MillionsofPeaches said:


> just training transitional work with my 2.5 year old and trying to learn to be a better handler on blinds. Learning more and more about all age work. Hopefully by spring or next fall I'll be back at running amateurs!


I was finally able to watch a field trial this fall (marshaled our clubs AM) and man is that fun to watch. I don't think I'll be able to get into field trials for a while due to my work schedule but eventually I'm going to do it! Those dogs are so impressive.


----------



## myluckypenny (Nov 29, 2016)

Alaska7133 said:


> Are you thinking about heading down to their place in Texas this winter?


I would love to, but I already am planning on a trip to the retriever academy in April with some club members. Not sure I'll be able to swing two trips. I'm a Controller at my company so no taking vacation during January or February! I'm hoping that when they come back up to MN I can go train with them there, we will see. 
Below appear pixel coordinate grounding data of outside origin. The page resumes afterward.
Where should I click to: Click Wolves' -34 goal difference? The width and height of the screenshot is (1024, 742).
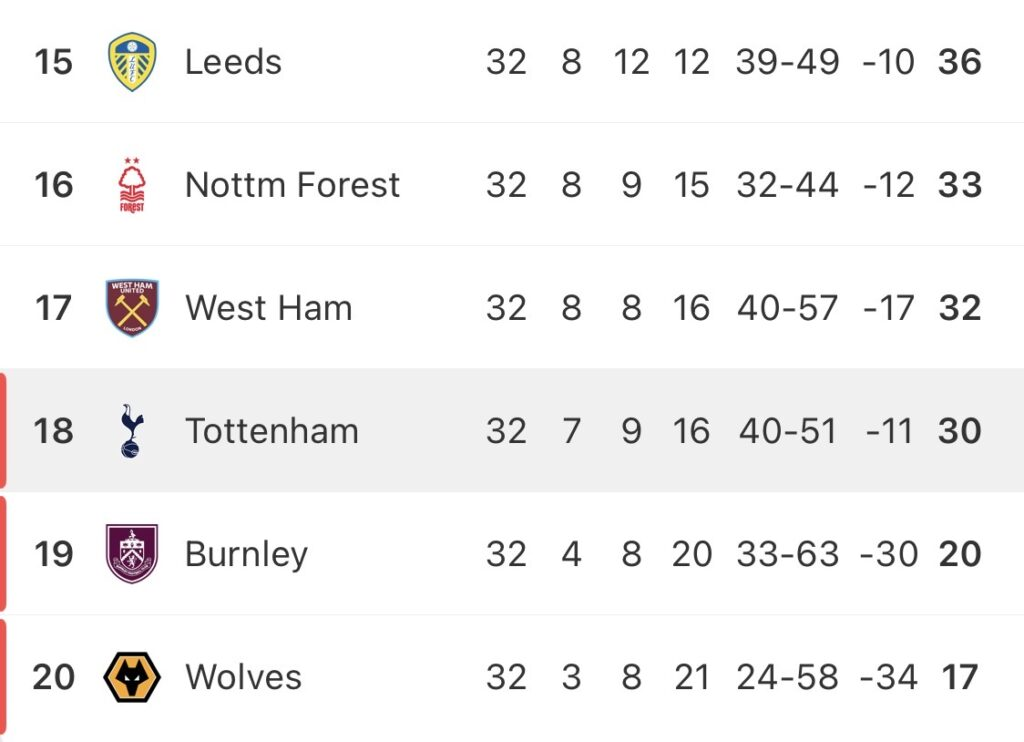888,677
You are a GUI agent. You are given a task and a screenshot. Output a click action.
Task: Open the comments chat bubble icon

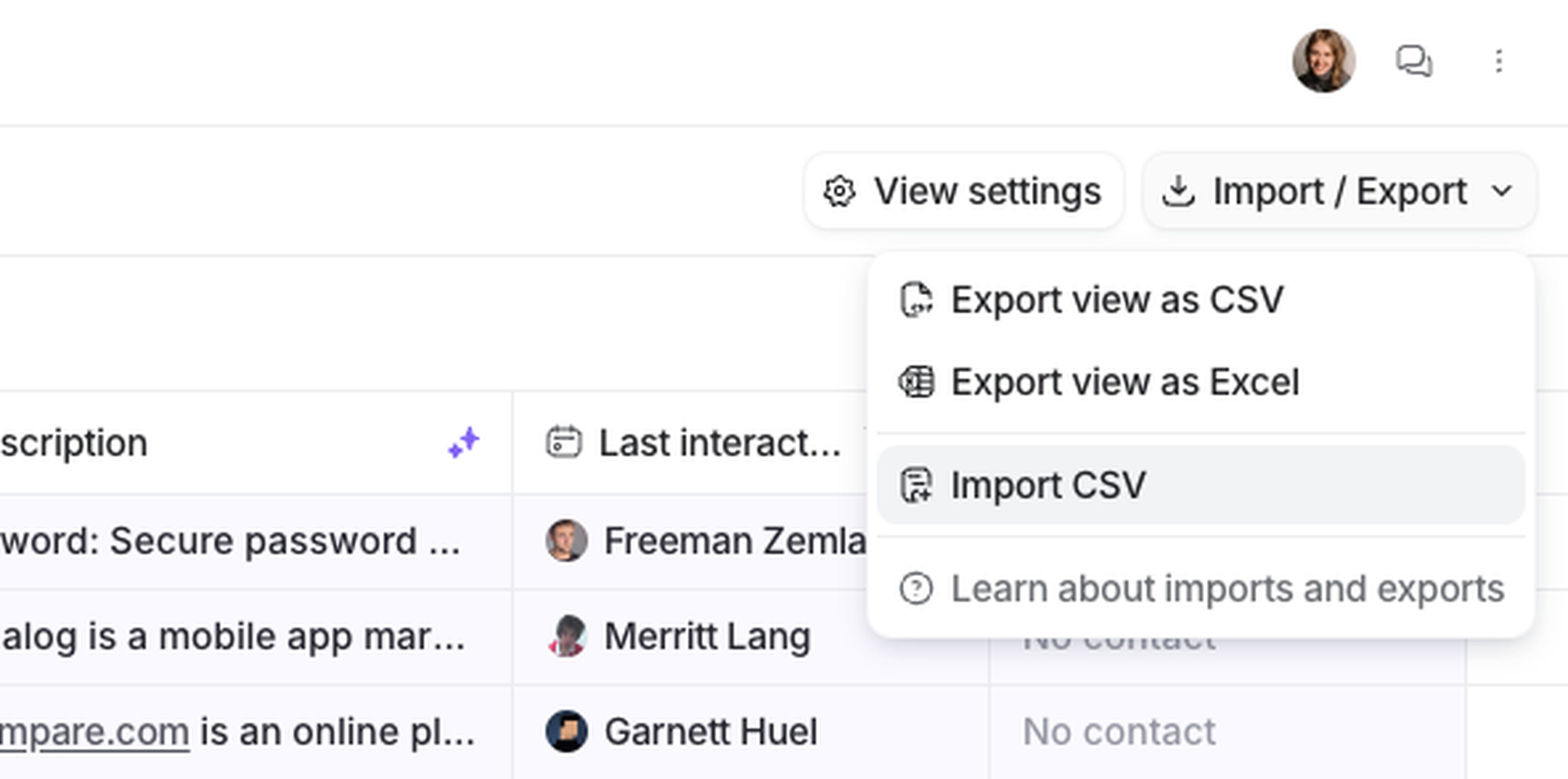1413,61
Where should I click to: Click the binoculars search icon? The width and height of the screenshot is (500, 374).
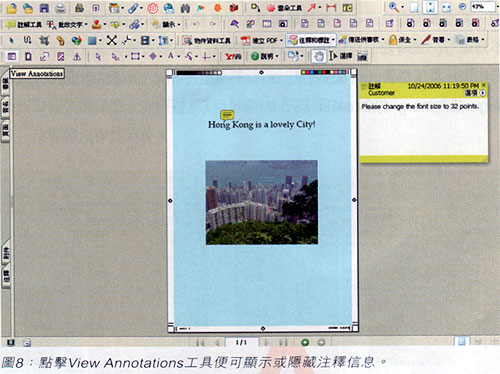(x=185, y=8)
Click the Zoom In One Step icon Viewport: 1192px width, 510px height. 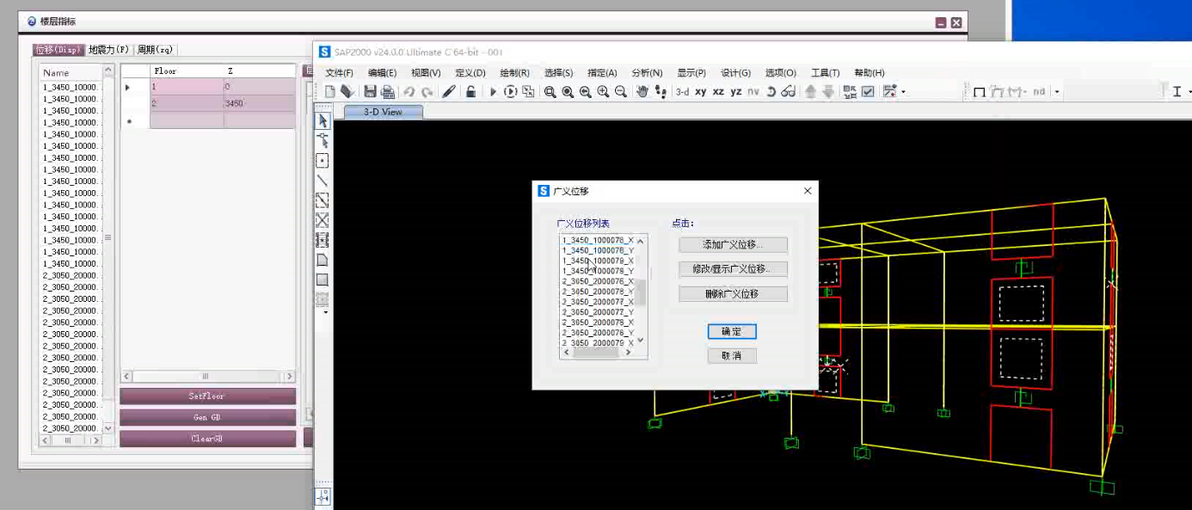coord(603,92)
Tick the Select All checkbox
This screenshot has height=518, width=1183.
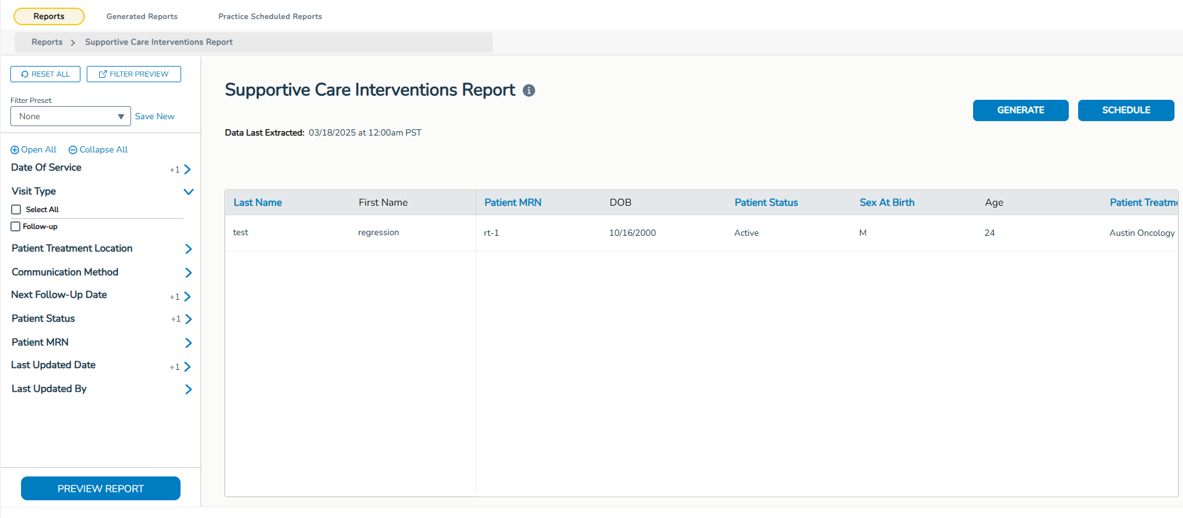tap(16, 210)
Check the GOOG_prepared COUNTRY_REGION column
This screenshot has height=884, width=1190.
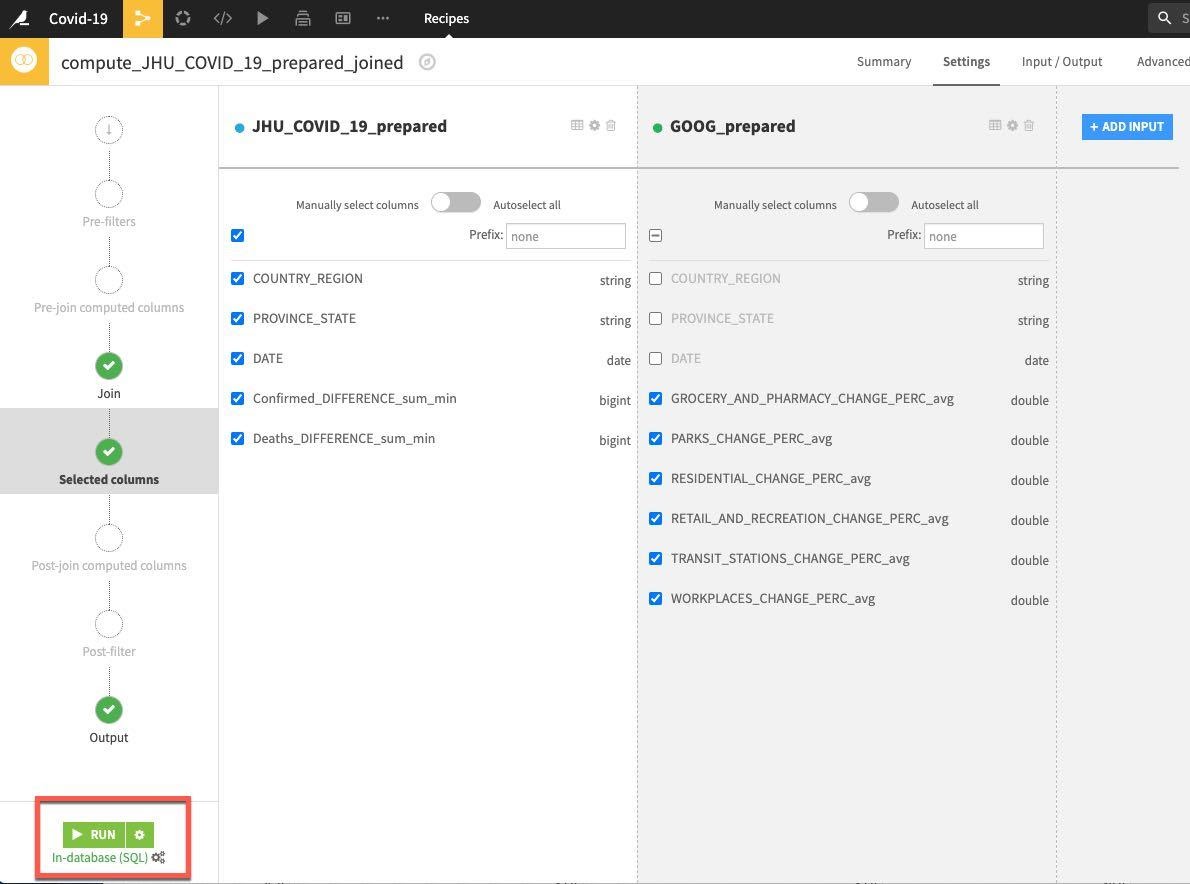[656, 279]
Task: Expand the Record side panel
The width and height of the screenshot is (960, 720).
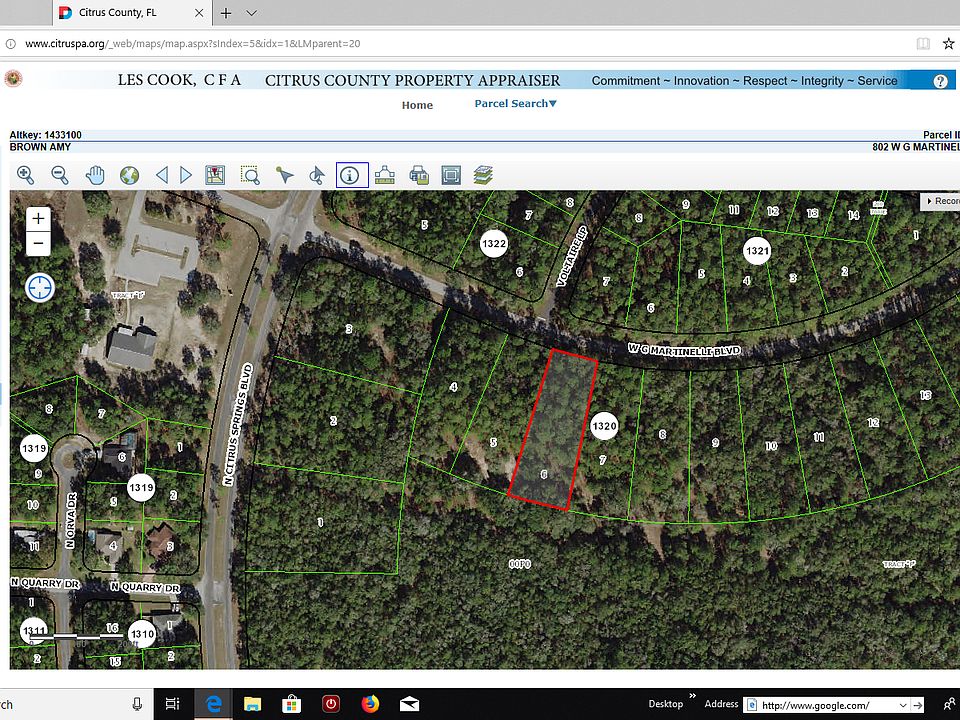Action: [x=941, y=201]
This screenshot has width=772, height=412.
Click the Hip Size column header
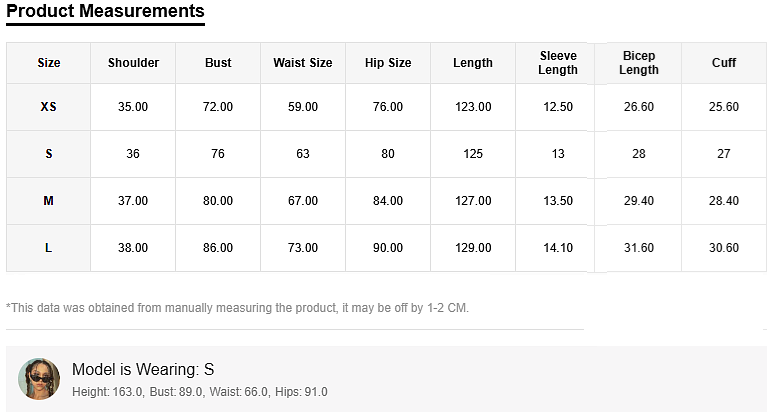point(388,63)
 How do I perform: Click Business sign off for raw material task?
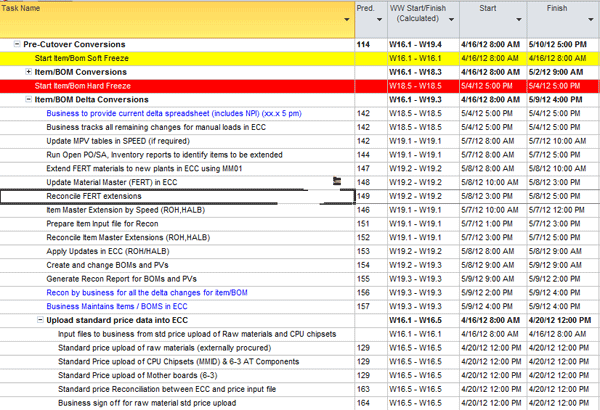click(147, 402)
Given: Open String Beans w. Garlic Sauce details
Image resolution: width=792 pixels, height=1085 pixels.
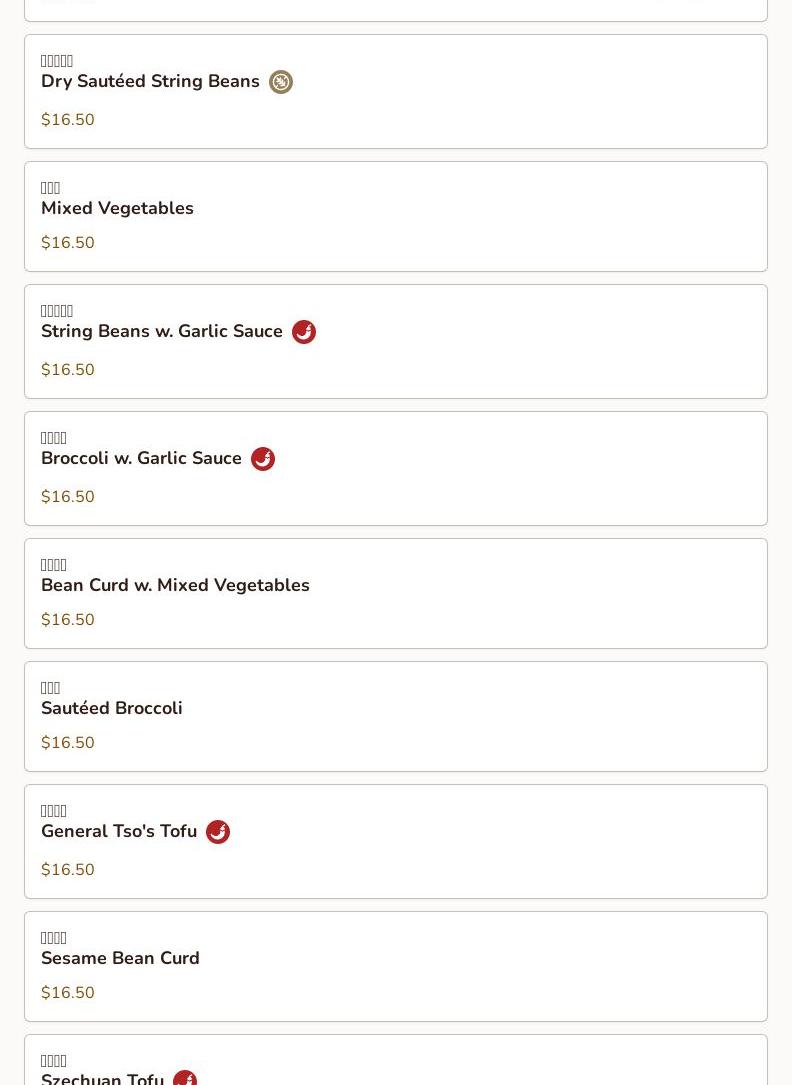Looking at the screenshot, I should [x=162, y=332].
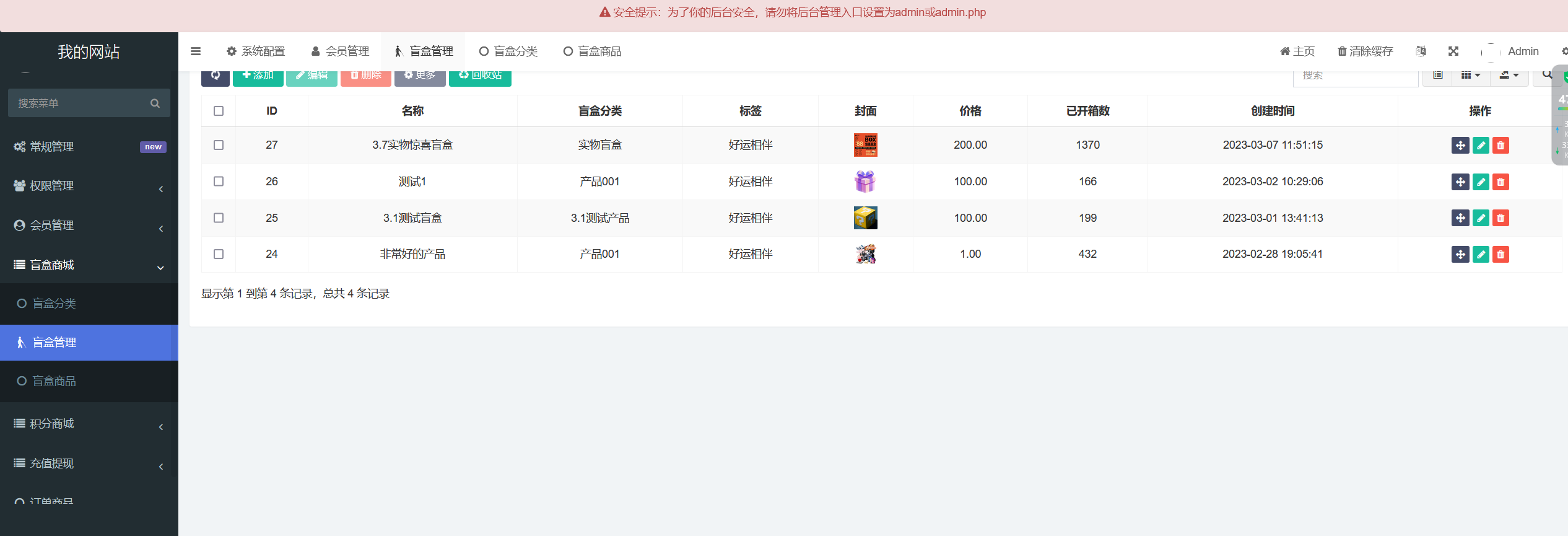Enter fullscreen with the expand icon

(x=1453, y=51)
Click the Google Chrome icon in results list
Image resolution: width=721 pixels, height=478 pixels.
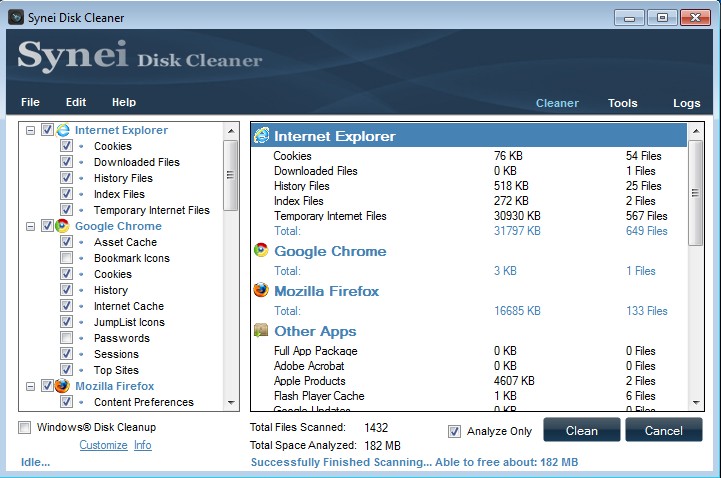point(261,251)
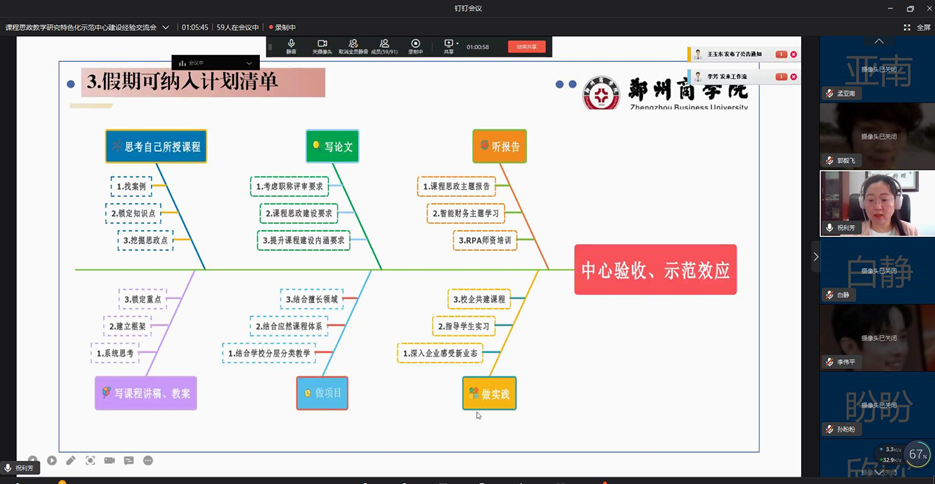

Are you planning on making any trips to the lower 48 this year?


----------



## puddles everywhere (May 13, 2016)

Sips is currently working on articles and directed jumping. She is such a good student.. I love the effort she shows trying to figure out the problem. She never gives up on a task. So fun to watch the little mind working and watching her offer behaviors until she figures it out.
Puppy is now 16 months and working on dumbbell training. If we could work with a bumper she would be a rock star! But she is trying and there is progress with each attempt. She is a very different type of student, softer personality but loves to be right  She has the ability to make eye contact when walking so her heel is going to be really lovely!! Both girls have the position discrimination down and they both love the jumps.
Both girls have rock solid and fast recalls... both have beautiful fronts and Sips has a happy bounce to her return... great positioning.
All in all they are both doing great.


----------



## FTGoldens (Dec 20, 2012)

Geez, this is a great topic but it causes me to think about all the stuff that I need to do to get my two 2 1/2 year olds ready for Qual/Am/Open.
A detailed list would be extensive, so I'll summarize ... Marks & Blinds.
FTGoldens


----------



## myluckypenny (Nov 29, 2016)

FTGoldens said:


> Geez, this is a great topic but it causes me to think about all the stuff that I need to do to get my two 2 1/2 year olds ready for Qual/Am/Open.
> A detailed list would be extensive, so I'll summarize ... Marks & Blinds.
> FTGoldens


Well that is not detailed enough lol! Any goals for 2020?


----------



## FTGoldens (Dec 20, 2012)

myluckypenny said:


> Well that is not detailed enough lol! Any goals for 2020?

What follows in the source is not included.